Bestimmung der Anzahl Chromogranin A-positiv gefärbter Zellen je Gesichtsfeld in der Tunica mucosa
Die Anzahl Chromogranin A-positiv gefärbter Zellen je Gesichtsfeld in der Tunica mucosa wurde für jedes Tier jeweils an einem Gewebeschnitt aus der gleichen Serie der Gewebeschnitte durchgeführt, die auch für die Bestimmung des Anteils PCNA- positiven Zellkerne in den Krypten der Tunica mucosa zum Einsatz kam. Dadurch ergaben sich eine identische Lokalisation und Anzahl von Schnitten je Tier. Pro Schnitt wurden ebenfalls zehn Gesichtsfelder durchgemustert und die Anzahl an positiven Zellkernen in der Tunica mucosa je Gesichtsfeld bestimmt. Die Auswertung wurde in der 200-fachen Vergrößerung vorgenommen.
3.3 Zweiter Teil: Untersuchungen an Schweinen mit einer experimentell induzierten PEI (eigener Fütterungsversuch)

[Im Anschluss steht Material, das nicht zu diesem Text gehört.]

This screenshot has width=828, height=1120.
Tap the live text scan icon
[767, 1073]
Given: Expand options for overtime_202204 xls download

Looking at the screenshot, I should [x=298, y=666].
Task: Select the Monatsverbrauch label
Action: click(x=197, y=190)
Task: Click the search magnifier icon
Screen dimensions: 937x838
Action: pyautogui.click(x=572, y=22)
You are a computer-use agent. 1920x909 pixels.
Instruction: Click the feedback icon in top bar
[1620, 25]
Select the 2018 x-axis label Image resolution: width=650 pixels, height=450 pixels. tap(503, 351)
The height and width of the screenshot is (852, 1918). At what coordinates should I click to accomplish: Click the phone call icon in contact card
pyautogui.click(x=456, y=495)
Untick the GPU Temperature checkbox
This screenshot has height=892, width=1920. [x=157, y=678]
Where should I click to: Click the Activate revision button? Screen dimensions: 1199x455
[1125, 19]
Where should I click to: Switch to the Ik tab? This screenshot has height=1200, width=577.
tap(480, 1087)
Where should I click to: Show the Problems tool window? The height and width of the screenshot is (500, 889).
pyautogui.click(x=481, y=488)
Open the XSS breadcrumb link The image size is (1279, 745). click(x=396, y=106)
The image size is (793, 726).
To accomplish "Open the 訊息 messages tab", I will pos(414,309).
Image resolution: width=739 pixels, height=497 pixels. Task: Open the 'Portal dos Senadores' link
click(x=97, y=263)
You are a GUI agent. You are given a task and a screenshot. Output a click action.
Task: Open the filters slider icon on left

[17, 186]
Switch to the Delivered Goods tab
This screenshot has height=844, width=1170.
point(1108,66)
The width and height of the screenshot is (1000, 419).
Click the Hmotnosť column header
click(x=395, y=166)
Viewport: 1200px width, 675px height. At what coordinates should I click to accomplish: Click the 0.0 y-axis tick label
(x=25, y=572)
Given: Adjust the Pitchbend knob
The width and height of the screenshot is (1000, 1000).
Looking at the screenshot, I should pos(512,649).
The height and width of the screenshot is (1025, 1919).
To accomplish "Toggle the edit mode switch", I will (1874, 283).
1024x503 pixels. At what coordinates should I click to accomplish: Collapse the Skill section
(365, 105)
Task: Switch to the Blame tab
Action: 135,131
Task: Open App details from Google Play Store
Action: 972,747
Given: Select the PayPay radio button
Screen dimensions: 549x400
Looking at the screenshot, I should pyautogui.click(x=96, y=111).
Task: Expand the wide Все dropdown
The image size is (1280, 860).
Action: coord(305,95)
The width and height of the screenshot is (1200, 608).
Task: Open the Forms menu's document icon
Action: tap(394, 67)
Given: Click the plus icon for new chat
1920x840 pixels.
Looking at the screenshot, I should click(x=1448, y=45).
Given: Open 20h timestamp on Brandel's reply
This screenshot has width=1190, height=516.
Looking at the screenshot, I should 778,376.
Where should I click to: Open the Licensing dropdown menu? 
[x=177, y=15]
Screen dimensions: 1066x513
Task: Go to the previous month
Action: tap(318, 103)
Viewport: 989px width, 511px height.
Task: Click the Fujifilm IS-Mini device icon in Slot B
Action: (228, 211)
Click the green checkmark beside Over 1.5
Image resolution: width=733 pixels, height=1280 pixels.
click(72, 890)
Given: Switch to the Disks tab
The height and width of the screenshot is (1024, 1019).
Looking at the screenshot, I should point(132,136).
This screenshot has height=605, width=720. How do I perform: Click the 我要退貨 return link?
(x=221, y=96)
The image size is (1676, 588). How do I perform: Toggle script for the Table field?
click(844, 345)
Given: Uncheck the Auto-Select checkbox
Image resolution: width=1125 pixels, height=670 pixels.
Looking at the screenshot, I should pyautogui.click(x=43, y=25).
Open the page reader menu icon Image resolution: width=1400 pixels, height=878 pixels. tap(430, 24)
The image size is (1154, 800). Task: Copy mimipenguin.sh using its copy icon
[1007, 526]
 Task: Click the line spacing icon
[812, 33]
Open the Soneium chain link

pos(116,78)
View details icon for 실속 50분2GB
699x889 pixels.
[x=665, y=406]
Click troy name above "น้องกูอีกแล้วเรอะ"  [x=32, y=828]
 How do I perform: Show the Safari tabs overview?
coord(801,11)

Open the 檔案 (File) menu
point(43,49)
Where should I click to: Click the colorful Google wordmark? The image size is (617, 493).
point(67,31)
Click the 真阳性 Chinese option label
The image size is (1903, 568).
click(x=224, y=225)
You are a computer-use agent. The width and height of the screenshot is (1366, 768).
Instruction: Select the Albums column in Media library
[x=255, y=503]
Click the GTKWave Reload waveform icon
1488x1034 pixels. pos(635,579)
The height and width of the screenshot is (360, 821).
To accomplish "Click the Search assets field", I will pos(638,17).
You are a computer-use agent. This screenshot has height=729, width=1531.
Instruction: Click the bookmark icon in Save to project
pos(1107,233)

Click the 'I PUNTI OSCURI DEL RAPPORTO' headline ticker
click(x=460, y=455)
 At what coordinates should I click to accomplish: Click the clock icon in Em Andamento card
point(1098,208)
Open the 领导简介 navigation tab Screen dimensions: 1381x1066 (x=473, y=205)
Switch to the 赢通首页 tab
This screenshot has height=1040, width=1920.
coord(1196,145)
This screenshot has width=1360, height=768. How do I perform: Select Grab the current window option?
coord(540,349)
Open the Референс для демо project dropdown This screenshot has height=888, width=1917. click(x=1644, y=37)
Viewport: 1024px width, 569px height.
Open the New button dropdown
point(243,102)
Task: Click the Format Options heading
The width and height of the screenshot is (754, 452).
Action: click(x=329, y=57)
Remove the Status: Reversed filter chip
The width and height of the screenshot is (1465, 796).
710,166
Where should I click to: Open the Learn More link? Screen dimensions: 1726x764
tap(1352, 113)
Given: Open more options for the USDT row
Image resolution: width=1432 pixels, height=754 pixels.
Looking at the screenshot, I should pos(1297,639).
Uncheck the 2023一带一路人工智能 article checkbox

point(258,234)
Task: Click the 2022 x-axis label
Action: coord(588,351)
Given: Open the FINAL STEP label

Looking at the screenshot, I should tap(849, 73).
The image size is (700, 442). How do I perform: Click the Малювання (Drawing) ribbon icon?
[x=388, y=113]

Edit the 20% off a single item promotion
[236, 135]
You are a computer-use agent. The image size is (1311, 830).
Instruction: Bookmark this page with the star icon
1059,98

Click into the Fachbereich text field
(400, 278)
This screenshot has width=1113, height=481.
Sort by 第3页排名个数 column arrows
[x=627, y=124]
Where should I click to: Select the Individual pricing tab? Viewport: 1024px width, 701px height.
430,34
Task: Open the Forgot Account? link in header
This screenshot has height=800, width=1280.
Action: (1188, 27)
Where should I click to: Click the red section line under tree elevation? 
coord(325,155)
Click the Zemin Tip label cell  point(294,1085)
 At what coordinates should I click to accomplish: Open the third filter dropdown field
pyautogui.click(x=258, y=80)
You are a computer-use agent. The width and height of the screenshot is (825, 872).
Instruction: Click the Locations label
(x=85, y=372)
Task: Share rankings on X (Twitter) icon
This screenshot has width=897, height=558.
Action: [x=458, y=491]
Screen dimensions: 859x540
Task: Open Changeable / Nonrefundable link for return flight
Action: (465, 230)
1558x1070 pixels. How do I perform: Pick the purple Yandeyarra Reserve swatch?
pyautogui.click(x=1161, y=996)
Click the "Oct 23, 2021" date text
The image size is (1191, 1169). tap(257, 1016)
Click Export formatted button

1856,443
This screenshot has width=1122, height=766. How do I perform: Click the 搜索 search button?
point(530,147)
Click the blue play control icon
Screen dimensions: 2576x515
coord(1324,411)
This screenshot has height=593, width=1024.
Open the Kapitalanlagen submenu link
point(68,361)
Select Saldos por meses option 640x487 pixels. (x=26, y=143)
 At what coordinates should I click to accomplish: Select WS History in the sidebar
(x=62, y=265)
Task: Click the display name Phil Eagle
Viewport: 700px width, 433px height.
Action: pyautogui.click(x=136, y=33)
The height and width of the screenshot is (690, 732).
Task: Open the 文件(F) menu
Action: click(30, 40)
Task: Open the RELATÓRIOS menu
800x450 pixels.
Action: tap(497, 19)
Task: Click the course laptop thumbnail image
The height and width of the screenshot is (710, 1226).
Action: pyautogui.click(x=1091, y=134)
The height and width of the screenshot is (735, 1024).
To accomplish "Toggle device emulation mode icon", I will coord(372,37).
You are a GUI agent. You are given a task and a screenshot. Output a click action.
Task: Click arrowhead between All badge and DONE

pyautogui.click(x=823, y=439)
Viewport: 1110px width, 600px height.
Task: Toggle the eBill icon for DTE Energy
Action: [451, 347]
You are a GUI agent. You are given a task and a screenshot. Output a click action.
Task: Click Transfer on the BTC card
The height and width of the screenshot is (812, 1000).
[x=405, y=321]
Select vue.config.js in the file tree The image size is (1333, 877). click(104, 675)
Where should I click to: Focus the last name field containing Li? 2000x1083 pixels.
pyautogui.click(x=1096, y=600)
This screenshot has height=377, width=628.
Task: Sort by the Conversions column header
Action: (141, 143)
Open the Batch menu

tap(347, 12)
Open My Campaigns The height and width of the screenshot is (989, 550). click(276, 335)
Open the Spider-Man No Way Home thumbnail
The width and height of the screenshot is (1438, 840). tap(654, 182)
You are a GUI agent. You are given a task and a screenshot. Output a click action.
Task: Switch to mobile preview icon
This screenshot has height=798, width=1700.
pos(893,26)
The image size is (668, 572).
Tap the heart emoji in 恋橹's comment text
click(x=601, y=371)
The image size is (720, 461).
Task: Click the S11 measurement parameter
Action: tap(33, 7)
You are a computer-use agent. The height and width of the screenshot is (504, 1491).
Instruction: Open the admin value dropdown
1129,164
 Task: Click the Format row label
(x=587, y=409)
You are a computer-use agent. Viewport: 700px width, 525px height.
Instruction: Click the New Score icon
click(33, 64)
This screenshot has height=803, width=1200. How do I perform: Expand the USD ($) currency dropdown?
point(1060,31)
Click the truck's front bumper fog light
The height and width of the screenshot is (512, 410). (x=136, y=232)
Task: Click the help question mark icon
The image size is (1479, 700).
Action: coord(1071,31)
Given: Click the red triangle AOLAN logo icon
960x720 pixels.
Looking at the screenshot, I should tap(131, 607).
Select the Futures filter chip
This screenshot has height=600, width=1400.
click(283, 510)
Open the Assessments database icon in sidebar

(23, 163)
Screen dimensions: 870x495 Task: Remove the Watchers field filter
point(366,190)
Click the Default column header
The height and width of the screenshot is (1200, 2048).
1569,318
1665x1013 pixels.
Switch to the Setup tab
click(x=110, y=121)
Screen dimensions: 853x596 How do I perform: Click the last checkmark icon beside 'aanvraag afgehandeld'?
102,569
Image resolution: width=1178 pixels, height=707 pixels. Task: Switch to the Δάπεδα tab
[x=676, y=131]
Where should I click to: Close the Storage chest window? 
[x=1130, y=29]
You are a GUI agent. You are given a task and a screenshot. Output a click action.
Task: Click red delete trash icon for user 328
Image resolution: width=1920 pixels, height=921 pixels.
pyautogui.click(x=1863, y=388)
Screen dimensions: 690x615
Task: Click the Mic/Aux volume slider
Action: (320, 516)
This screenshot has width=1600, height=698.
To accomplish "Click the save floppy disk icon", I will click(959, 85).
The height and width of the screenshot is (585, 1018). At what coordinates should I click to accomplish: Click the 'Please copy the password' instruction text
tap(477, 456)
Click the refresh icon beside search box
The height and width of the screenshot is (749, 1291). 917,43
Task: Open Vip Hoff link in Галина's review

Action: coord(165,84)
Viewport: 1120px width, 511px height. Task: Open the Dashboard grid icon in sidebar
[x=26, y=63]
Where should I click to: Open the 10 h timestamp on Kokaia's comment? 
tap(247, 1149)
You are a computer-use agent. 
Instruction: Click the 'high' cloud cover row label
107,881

3.3.1 Zielsetzung und Versuchsaufbau
Ziel der Durchführung war, die makroskopische Bestimmung der verschiedenen Darmabschnitte anhand anatomischer Strukturen (z.B. Plica duodenocolica, Plica ileocaecalis) zur Klärung der Frage, welche Darmabschnitte bei Vorliegen einer PEI verlängert ist. Die Untersuchungen erfolgten vergleichend an gesunden Kontrolltieren und an pankreasgangligierten Tieren. Im Versuchsverlauf wurden sowohl Köpermasse als auch Körpermaße kontinuierlich ermittelt. In der 26. Lebenswoche wurden die Tiere euthanasiert und einer Sektion unterzogen. Dabei wurden neben der Länge der einzelnen Darmabschnitte auch die Organgewichte und deren Inhalt bestimmt sowie Gewebeproben aus Duodenum, Jejunum, Ileum und Caecum entnommen.